In deciding this case I am fully aware that the question of "union shop" and "closed shop" presents a highly controversial issue, in which our people have divergent opinions. I feel the problems involved are legislative rather than judicial. In deciding cases involving such problems, it is not the function of this court to interject personal views but to endeavor to follow the law as the court finds it under the guidance of courts of superior authority, otherwise, decisions could very easily become the laws of men controlled by the individual views of the judge. I do not feel that a trial court should set at naught an act of Congress, unless it feels that such act is unconstitutional beyond a reasonable doubt. Whenever minds of men differ on such questions as herein involved such issues should be determined by a court that can bring finality to the question in dispute.

I believe my conclusions are in accordance with the rulings of the Supreme Court in Nicol v. Ames, 1899, 173 U.S. 509 at page 514, 19 S. Ct. 522 at page 525, 43 L. Ed. 786, wherein it said:

"It is always an exceedingly grave and delicate duty to decide upon the constitutionality of an act of the congress of the United States. The presumption, as has frequently been said, is in favor of the validity of the act; and it is only when the question is free from any reasonable doubt that the court should hold an act of the lawmaking power of the nation in violation of that fundamental instrument upon which all the powers of the government rest."
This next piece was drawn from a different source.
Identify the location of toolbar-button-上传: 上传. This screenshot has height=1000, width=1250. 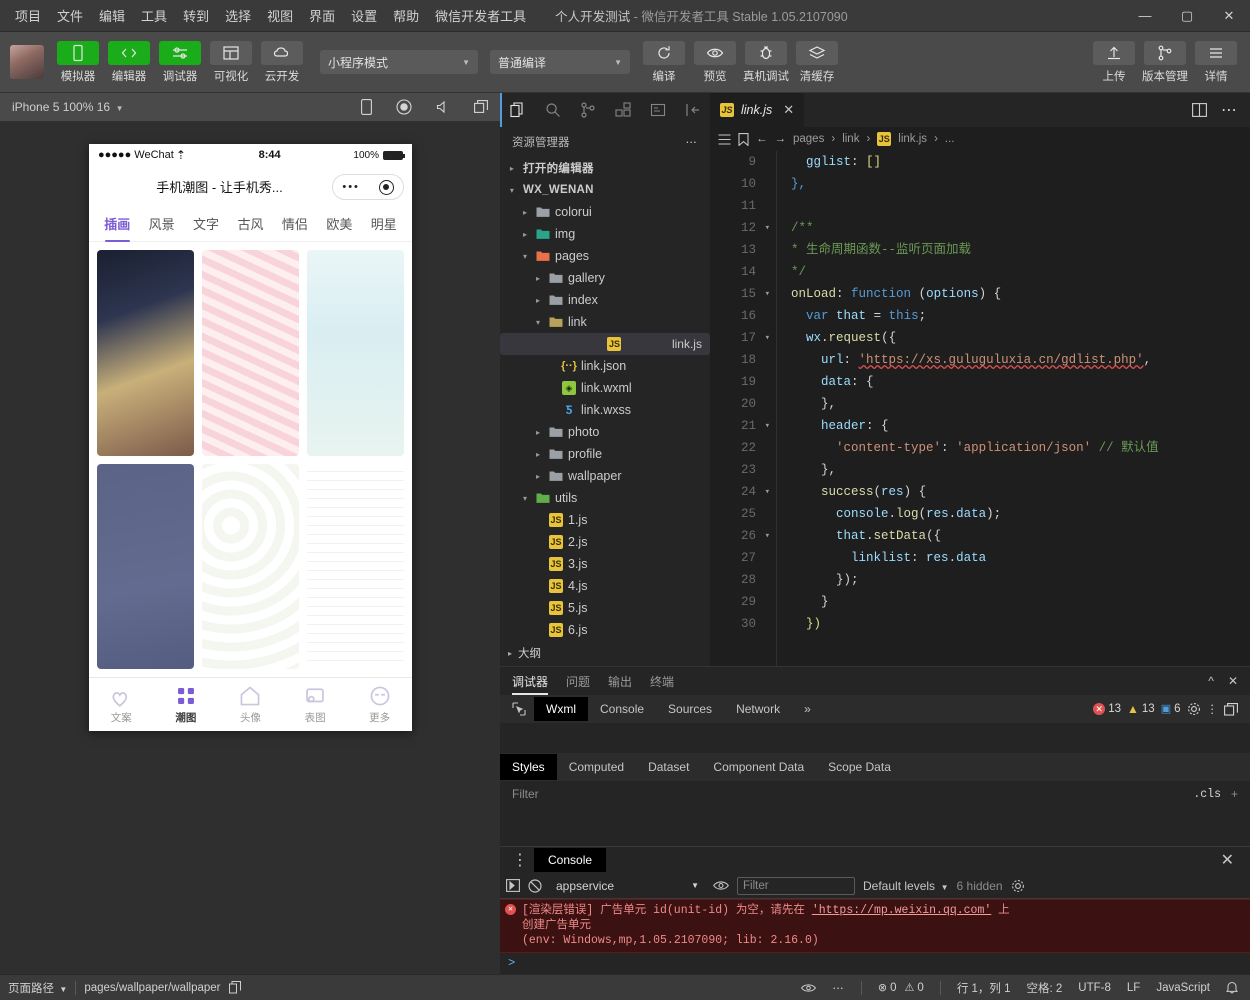
(1114, 62).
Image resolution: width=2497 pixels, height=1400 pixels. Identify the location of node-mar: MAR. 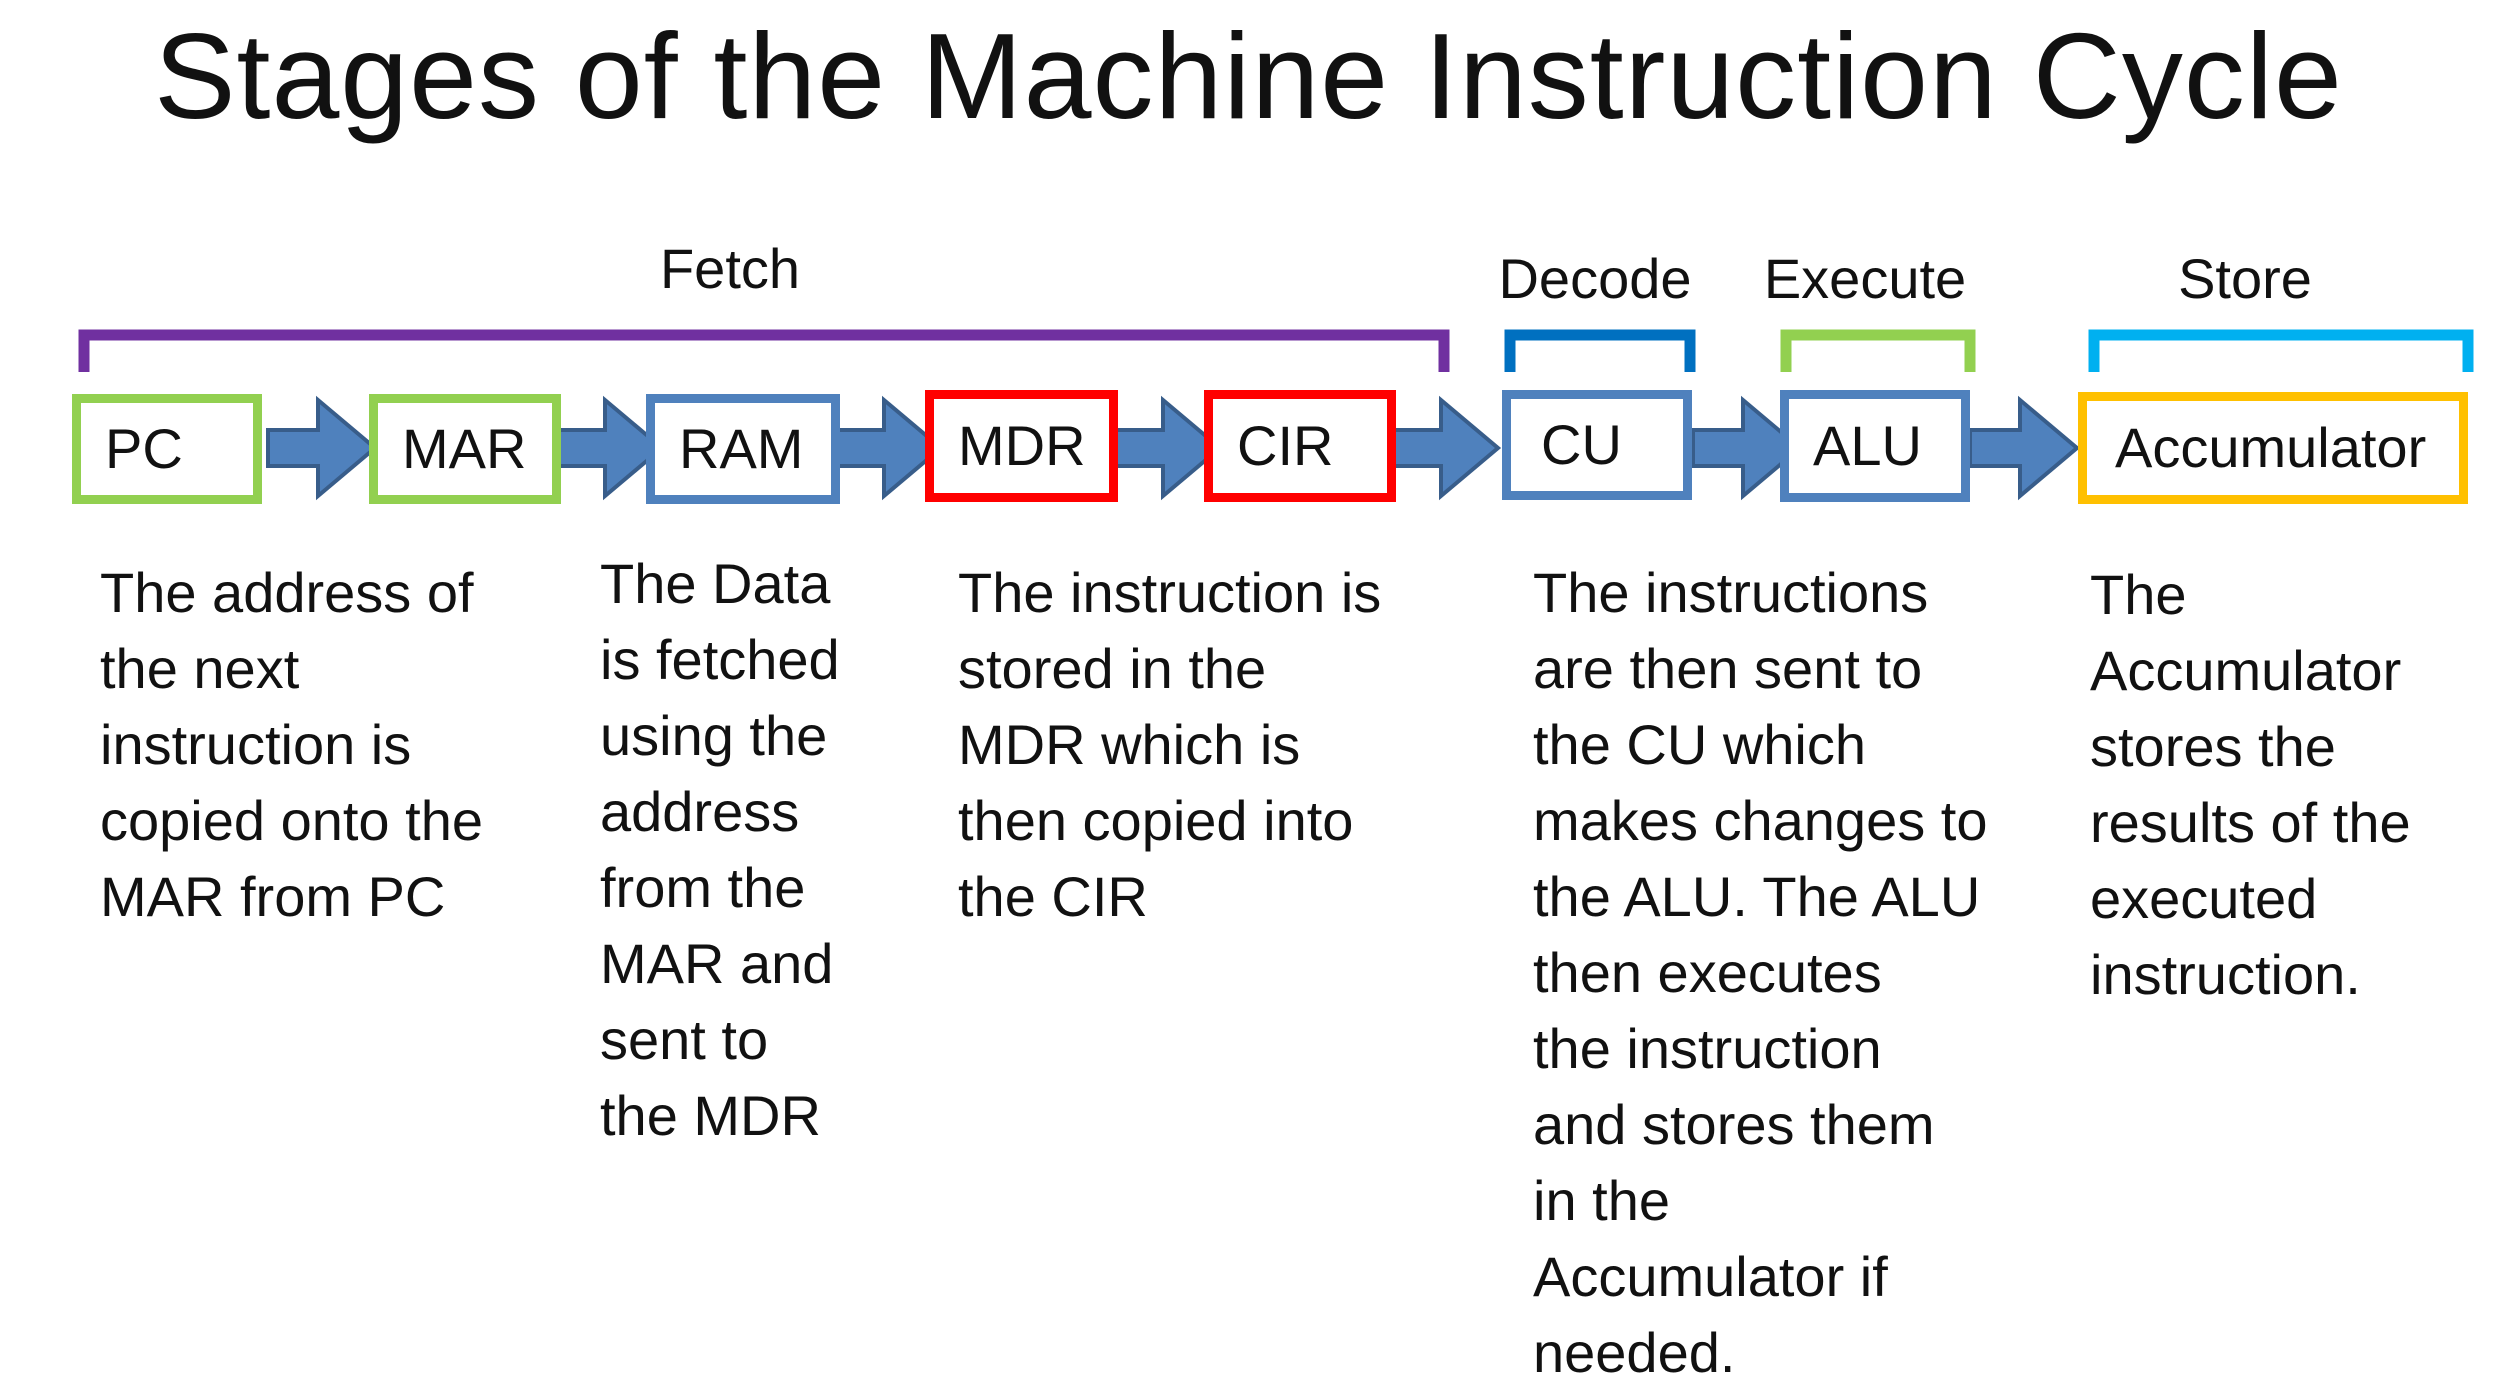
(465, 449).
See also Crowell v. Benson, 1932, 285 U.S. 22, 63, 52 S. Ct. 285, 76 L. Ed. 598; Arkansas Fuel Oil Co. v. State of Louisiana ex rel. Muslow, 1938, 304 U.S. 197, 58 S. Ct. 832, 82 L. Ed. 1287.

The temporary restraining orders heretofore granted are hereby dissolved and the applications for permanent injunctions are hereby denied and said motions for summary judgments are granted. The applications for three-judge court are denied for the reasons herein stated.